The HIS software suite was created by Geoff Broughton in 1988 and this allowed the network to blossom. Over the next 22 years, Geoff continually enhanced the HIS system, developed the "Quality Circle" with colleagues, created the AURN data ratification methodology, trained the data team members and devised the "Data Ratification Production Line" approach. AEA Harwell (aka NETCEN) also managed many other non-Defra monitoring sites. The total number of operational sites in 2010 was in excess of 300 with 1,300 sites in the archive. HIS allowed us to collect data from any existing customer site with any instrument / data logger hardware. No one was ever turned away because we could not poll the data. This impressive data collection to ratification machine was running at optimal speed until June 2010 when redundancies were announced.

The data throughput of hourly means has grown tremendously over the years. In contrast, the number of data processing staff started with about 4 in 1982 and became about 12 in 2009. The majority of these people did not work full time on data. The power of the HIS system allowed us to become much more efficient and report data to a faster timetable. HIS was devised to bring to the attention of the data team anomalies that needed further attention. All the relevant information such as engineer reports, diary entries and calibrations were instantly available online. The majority of the data (~95%) could therefore be processed automatically with the minimum of manual intervention.
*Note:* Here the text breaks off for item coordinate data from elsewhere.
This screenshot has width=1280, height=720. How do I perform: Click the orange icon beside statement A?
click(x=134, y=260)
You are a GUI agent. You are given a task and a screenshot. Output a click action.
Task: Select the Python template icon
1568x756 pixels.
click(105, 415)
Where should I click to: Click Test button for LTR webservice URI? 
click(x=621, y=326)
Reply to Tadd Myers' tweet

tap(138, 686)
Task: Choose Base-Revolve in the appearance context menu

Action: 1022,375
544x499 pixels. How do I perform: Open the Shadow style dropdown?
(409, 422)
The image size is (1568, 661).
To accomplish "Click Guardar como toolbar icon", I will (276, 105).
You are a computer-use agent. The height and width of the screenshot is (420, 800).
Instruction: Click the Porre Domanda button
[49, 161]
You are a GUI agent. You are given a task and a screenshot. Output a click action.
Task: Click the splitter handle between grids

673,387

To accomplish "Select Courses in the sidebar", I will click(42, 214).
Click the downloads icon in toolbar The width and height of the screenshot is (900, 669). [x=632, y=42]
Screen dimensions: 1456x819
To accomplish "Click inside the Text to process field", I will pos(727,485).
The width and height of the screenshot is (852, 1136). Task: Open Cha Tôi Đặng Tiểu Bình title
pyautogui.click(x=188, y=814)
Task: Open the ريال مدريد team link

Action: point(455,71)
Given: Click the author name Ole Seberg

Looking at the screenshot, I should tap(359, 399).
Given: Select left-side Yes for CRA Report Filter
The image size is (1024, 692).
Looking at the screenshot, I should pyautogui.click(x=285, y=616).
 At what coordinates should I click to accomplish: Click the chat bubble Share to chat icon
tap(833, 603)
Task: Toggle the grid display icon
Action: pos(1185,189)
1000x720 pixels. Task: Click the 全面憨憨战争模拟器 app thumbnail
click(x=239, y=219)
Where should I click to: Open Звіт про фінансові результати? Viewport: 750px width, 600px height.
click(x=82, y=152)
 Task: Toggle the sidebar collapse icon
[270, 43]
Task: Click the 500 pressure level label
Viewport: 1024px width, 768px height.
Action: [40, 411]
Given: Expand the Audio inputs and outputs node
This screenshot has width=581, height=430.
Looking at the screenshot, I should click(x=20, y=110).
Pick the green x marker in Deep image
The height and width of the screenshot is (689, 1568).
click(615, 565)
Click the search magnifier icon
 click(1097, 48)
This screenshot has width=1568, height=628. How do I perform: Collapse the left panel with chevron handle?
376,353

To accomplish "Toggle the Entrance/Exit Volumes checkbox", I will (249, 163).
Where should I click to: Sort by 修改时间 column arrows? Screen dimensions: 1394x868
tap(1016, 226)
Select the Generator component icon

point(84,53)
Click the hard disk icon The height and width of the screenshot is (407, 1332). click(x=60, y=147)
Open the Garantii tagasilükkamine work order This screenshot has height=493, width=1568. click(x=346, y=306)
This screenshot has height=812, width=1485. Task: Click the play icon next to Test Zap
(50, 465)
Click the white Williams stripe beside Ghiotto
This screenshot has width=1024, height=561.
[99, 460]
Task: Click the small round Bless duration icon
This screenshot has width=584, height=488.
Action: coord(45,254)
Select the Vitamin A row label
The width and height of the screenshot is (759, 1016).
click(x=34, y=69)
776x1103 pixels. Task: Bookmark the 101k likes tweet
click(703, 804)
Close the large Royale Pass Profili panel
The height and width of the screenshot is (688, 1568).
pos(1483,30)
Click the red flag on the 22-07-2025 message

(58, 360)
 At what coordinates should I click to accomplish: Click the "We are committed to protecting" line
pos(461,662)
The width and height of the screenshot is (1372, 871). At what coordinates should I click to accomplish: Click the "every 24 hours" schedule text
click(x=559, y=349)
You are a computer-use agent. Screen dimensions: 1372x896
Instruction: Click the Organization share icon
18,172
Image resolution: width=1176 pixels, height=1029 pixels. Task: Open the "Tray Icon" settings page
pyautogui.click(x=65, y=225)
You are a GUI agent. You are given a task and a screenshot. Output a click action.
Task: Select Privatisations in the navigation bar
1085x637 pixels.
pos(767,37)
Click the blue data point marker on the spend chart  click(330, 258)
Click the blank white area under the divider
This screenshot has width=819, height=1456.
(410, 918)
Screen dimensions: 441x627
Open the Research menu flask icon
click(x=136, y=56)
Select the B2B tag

The data team always created high quality data. This was often shown on real-time web sites where the pressure to maintain data throughput, day and night, was intense. Anomalous peaks had to be quickly corrected because warning alerts were issued to stakeholders. The "Data Ratification Production Line" allowed us to gather the huge range of diverse information that was needed to systematically polish the measurements. Corrected data were continuously uploaded to public web sites within 5 minutes. Online users could see the real-time data being slowly improved until the final data were published. Consequently, we never missed a Defra ratification deadline after 27 quarterly cycles.

We were often criticised for providing a Rolls Royce service. This was a bit unfair but we were easily the best.